Kurz um, mit diesen Einstellungen finde er nichts.

Meine local sieht so aus

[sasl]

enabled = true
port = smtp,ssmtp,imap2,imap3,imaps,pop3,pop3s
filter = sasl
logpath = /var/log/mail.log

Hat jemand eine idee woran es liegen könnte?
Liebe Grüße

 

[Brainfood]

/etc/fail2ban/filter.d/sasl.conf

# Fail2Ban configuration file
#
# Author: Yaroslav Halchenko
#
# $Revision: 728 $
#

[Definition]

# Option: failregex
# Notes.: regex to match the password failures messages in the logfile. The
#          host must be matched by a group named "host". The tag "<HOST>" can
#          be used for standard IP/hostname matching and is only an alias for
#          (?:::f{4,6}:)?(?P<host>[\w\-.^_]+)
# Values: TEXT
#
failregex = (?i): warning: [-._\w]+\[<HOST>\]: SASL (?:LOGIN|PLAIN|(?:CRAM|DIGEST)-MD5) authentication failed(: [A-Za-z0-9+/]*={0,2})?$

# Option:  ignoreregex
# Notes.:  regex to ignore.
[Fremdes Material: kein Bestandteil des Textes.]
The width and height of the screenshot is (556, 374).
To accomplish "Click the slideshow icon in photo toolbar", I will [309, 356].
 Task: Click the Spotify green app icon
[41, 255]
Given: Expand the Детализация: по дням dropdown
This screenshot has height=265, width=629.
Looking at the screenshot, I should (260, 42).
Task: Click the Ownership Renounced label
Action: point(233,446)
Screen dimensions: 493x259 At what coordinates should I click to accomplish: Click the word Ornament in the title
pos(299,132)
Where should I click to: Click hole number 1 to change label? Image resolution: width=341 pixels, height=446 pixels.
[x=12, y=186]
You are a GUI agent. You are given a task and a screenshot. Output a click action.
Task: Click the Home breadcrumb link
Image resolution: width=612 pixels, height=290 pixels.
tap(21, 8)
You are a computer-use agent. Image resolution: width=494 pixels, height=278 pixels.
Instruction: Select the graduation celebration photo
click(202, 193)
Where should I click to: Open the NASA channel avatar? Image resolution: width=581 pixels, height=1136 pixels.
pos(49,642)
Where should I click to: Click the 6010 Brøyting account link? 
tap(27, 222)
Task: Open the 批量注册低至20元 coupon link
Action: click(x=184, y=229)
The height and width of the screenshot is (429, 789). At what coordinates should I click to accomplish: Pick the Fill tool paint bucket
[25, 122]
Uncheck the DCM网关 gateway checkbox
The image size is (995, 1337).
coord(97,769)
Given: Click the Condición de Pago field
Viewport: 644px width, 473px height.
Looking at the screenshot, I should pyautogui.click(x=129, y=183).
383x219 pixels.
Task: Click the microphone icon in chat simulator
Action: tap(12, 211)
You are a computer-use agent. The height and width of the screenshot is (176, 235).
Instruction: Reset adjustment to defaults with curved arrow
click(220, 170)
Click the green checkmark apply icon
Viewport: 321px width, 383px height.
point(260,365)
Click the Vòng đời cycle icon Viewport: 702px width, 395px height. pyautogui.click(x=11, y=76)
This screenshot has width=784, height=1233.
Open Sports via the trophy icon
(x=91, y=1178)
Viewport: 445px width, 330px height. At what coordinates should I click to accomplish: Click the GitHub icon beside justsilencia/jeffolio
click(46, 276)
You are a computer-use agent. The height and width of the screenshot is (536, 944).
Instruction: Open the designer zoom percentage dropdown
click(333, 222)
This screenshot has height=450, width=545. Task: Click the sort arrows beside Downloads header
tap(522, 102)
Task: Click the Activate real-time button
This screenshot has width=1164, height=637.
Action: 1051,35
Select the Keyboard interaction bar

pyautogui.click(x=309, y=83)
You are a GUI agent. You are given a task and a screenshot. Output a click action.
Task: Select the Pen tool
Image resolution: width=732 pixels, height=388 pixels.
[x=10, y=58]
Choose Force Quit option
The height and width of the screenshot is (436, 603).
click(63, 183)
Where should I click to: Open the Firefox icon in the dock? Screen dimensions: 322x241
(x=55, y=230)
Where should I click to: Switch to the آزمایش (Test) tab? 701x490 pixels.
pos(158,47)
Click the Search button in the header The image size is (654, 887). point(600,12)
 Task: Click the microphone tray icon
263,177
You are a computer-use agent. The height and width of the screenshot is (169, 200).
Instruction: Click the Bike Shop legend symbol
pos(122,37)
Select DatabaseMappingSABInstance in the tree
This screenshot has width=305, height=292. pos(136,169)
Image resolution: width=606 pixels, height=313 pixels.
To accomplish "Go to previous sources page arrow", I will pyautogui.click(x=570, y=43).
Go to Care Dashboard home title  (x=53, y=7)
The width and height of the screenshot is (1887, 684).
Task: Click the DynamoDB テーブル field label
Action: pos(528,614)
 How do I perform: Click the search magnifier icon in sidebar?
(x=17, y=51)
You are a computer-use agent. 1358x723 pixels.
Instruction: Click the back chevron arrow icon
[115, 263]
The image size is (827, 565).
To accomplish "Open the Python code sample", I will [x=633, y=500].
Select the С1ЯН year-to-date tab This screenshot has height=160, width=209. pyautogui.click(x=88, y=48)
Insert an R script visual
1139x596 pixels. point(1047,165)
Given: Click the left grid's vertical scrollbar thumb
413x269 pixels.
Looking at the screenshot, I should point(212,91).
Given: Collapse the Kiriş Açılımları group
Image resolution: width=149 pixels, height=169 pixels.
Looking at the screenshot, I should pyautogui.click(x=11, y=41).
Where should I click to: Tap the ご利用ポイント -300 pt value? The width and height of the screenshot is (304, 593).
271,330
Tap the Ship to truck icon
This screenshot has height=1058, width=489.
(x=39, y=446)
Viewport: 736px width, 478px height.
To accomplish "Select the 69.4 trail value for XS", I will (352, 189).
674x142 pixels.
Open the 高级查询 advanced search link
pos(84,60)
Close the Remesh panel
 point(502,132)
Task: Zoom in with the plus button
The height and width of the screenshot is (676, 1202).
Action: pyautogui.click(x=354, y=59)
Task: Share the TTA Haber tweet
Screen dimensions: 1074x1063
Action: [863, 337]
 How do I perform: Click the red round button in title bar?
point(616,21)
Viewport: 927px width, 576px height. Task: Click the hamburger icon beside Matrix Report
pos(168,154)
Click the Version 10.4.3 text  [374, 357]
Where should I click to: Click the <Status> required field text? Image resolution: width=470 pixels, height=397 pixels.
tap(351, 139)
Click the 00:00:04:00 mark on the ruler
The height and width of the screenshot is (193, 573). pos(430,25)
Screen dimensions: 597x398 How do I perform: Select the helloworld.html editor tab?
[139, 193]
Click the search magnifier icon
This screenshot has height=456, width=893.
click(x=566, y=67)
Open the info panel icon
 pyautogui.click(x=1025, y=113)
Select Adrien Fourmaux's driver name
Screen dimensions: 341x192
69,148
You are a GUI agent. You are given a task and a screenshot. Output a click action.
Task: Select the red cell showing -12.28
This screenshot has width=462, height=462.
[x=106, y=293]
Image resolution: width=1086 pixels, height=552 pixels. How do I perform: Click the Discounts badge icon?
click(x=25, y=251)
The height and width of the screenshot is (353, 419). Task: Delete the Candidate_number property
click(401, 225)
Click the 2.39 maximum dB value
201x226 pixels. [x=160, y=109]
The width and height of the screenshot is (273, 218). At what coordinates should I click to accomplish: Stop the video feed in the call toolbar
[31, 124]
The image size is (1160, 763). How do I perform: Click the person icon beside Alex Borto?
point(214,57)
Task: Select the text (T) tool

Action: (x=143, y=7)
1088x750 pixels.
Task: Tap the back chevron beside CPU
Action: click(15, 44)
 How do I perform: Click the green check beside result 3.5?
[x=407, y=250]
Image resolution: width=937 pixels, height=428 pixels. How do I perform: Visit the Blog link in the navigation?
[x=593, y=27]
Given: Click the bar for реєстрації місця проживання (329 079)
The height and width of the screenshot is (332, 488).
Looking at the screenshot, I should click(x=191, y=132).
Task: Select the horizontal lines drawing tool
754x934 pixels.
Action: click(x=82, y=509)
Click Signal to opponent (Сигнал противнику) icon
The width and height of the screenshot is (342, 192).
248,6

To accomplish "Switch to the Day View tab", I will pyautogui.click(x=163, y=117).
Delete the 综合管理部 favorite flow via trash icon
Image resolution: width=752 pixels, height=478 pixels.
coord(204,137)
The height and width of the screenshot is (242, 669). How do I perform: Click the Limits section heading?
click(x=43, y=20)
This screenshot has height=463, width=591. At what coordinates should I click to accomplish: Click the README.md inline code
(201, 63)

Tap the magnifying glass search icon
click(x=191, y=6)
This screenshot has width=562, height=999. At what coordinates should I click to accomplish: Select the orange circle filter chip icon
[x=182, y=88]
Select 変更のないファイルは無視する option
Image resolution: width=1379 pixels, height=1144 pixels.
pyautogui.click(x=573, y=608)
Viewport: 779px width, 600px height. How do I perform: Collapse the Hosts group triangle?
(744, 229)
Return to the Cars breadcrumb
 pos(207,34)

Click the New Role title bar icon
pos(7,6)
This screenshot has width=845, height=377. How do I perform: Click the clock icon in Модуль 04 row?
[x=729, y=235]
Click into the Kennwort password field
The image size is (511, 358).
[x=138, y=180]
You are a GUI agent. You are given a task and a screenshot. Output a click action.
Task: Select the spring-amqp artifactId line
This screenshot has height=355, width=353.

If this regex matches, the line is ignored.
# Values:  TEXT
#
ignoreregex =

Regex Checks machst du wie folgt:

fail2ban-regex /var/log/mail.log /etc/fail2ban/filter.d/sasl.conf

syslog / mail.log / mail.warn etc.

 

[Brainfood]

Apr 6 12:40:01 z110 postfix/smtpd[19768]: warning: ::1: address not listed for hostname localhost

in meiner /etc/hosts steht:

::1 ip6-localhost ip6-loopback
fe00::0 ip6-localnet
ff00::0 ip6-mcastprefix
ff02::1 ip6-allnodes
ff02::2 ip6-allrouters
ff02::3 ip6-allhosts

Hast du in irgendeiner Postfix Config (main.cf etc) diesen ::1 Schmarn stehen?